Where do I find washing soda? I want to try making my own laundry detergent, but can't find this. Every time I go to a store and ask for washing soda, they point me to the baking soda. But it's not the same thing, is it?


----------



## Amylb999 (Jan 28, 2007)

No, not the same thing. I usually find it right next to the powdered laundry detergents but not all stores have it. Many times I've seen big boxes of baking soda there as if they figure it's the same thing.


----------



## linn (Jul 19, 2005)

If you can't find washing soda, you can substitute baking soda.


----------



## Madame (Jan 1, 2003)

I usually have to go to the larger grocery stores to find it - it's generally on a very high shelf near the borax and I need to find a tall person to get it for me.


----------



## TNnative (May 23, 2004)

I've tried various grocery stores and looked all over the laundry aisle. Never had any luck, even at Kroger's, where I've been told they sell it. There is a store that's opened across from Kroger's that I have not tried yet, I may see if they have it there. 

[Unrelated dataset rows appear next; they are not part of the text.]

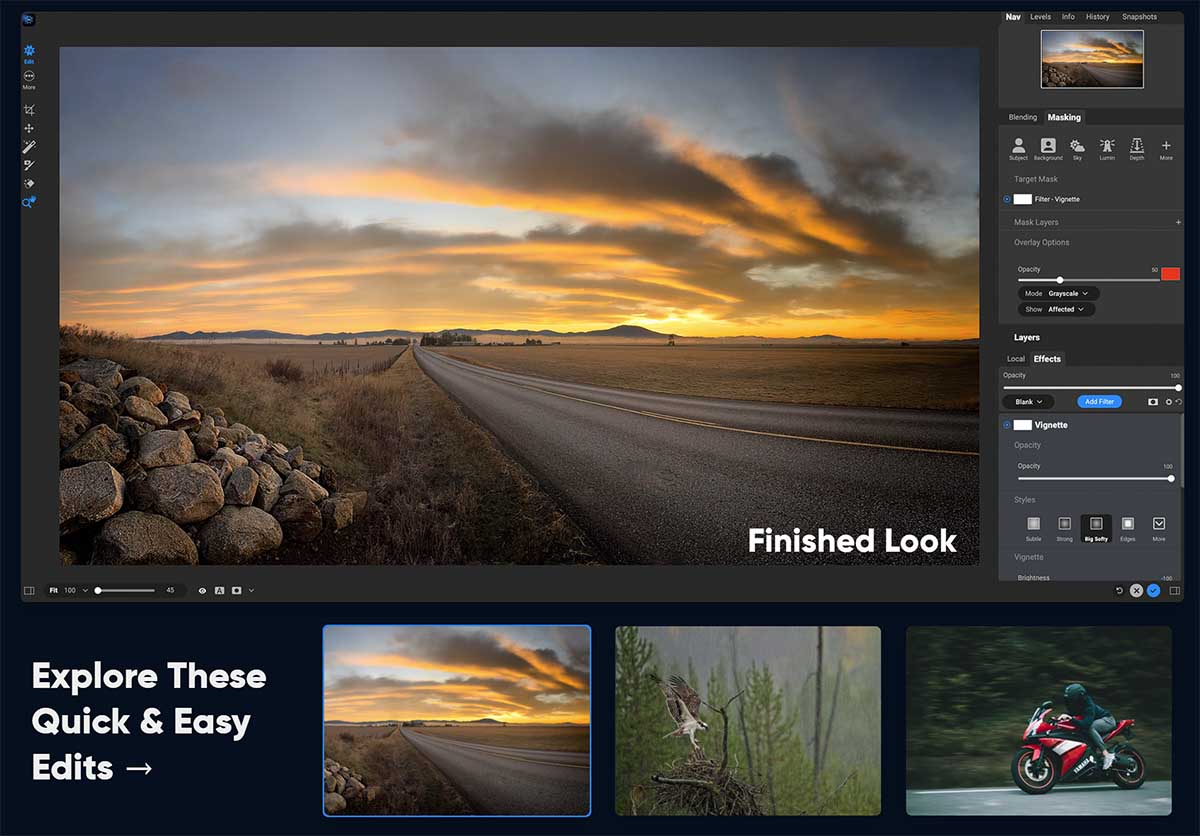Click the blue checkmark apply icon
The image size is (1200, 836).
pos(1153,591)
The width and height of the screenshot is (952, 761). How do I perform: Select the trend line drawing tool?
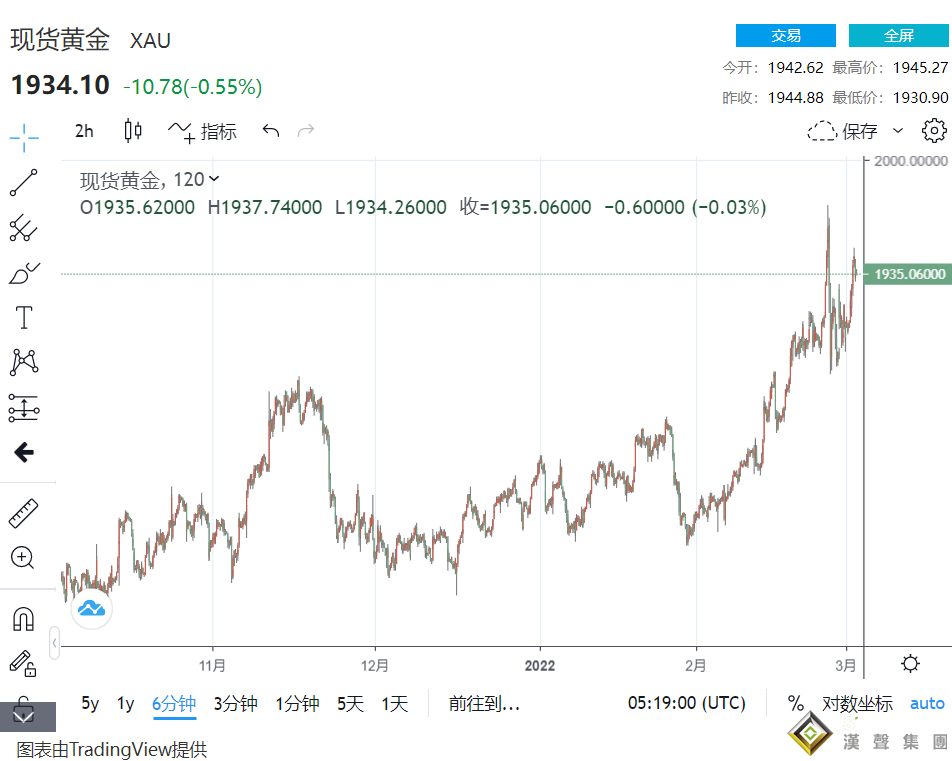(x=24, y=183)
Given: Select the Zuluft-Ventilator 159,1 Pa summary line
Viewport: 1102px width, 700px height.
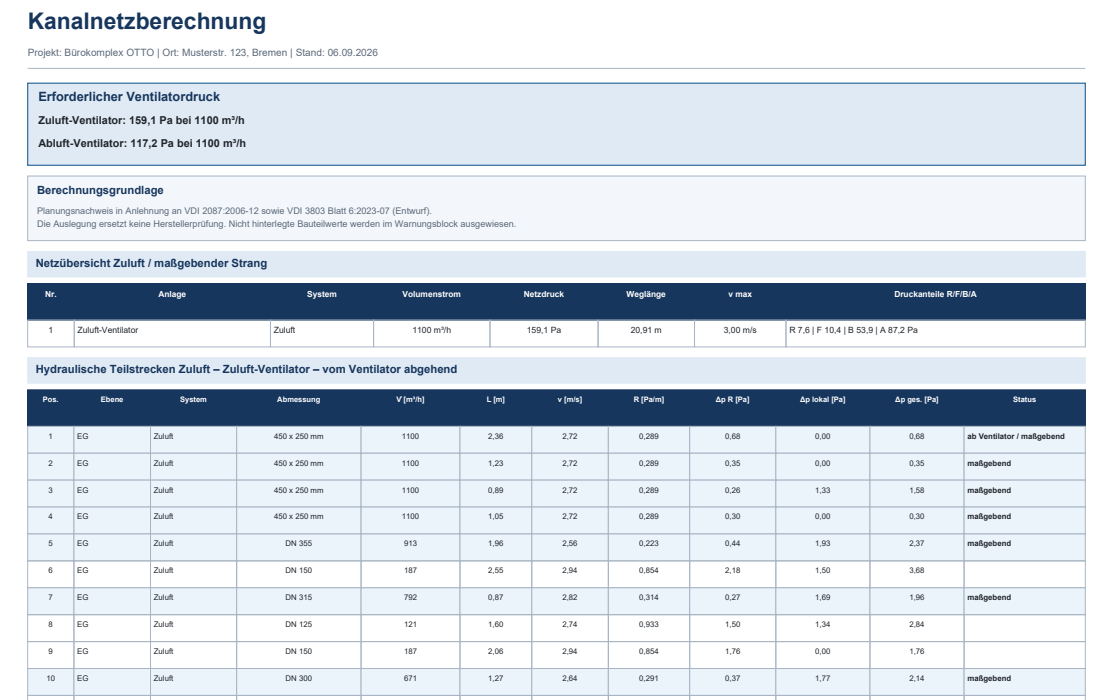Looking at the screenshot, I should click(141, 120).
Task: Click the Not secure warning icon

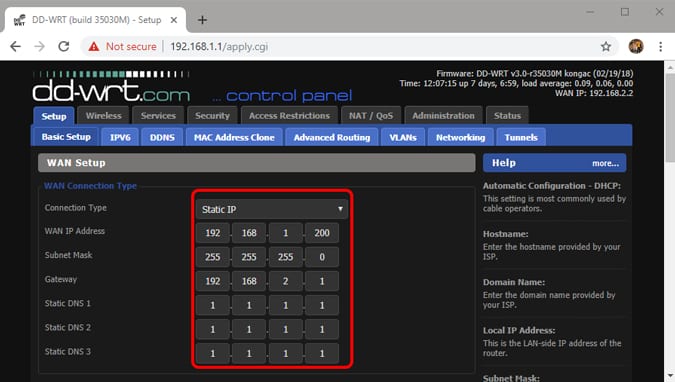Action: [x=93, y=47]
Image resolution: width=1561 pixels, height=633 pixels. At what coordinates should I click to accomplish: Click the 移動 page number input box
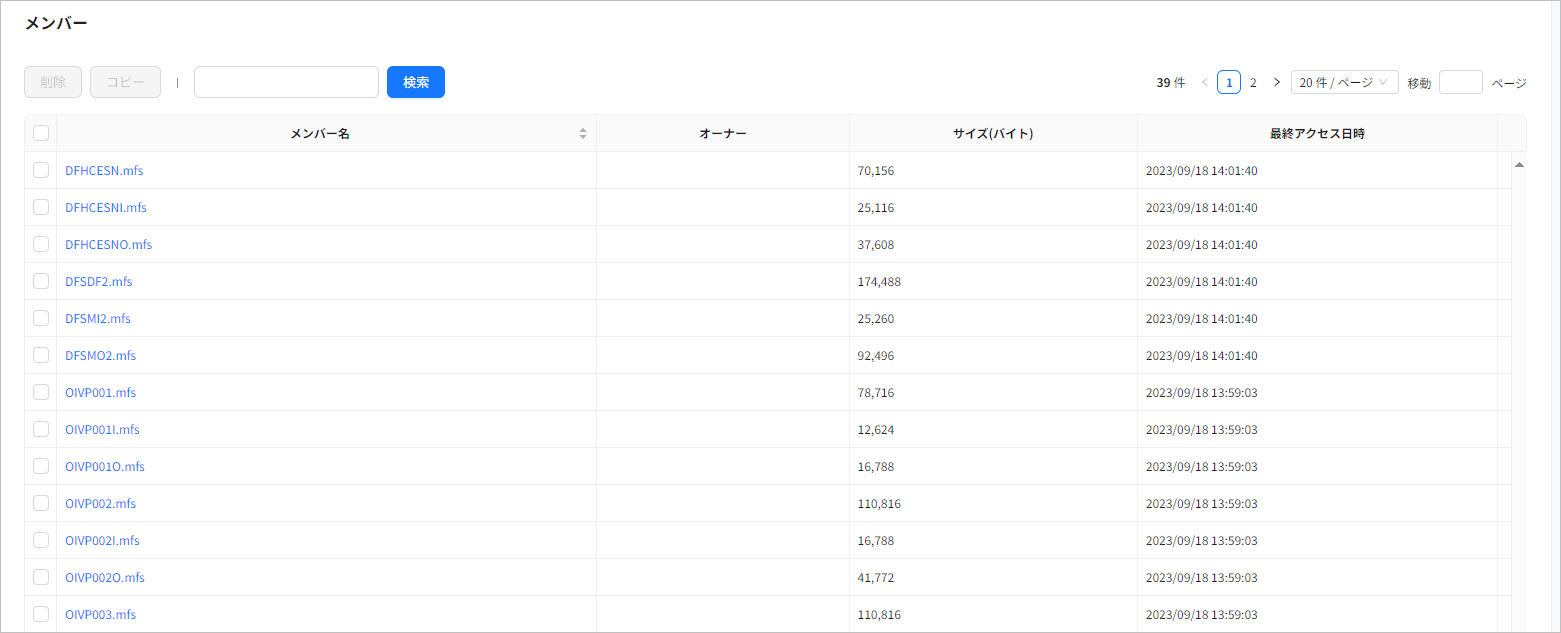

If you sub baking soda, is it the same amount, more, less?


----------



## linn (Jul 19, 2005)

I just use the same amounts. One of the substitutes I have used is baking soda, borax and citric acid in my dishwasher when I ran out of dishwasher liquid. Some people prefer baking soda, because it is milder.

http://www.diaperpin.com/clothdiapers/article_bakingsoda.asp


----------



## halfpint (Jan 24, 2005)

Publix carries it. 
Dawn


----------



## NostalgicGranny (Aug 22, 2007)

linn said:


> If you can't find washing soda, you can substitute baking soda.


Baking soda and washing soda are two totally different things. However your laundry soap will work without it, it just works better with washing soda.


----------



## Amylb999 (Jan 28, 2007)

Madame said:


> I usually have to go to the larger grocery stores to find it - it's generally on a very high shelf near the borax and I need to find a tall person to get it for me.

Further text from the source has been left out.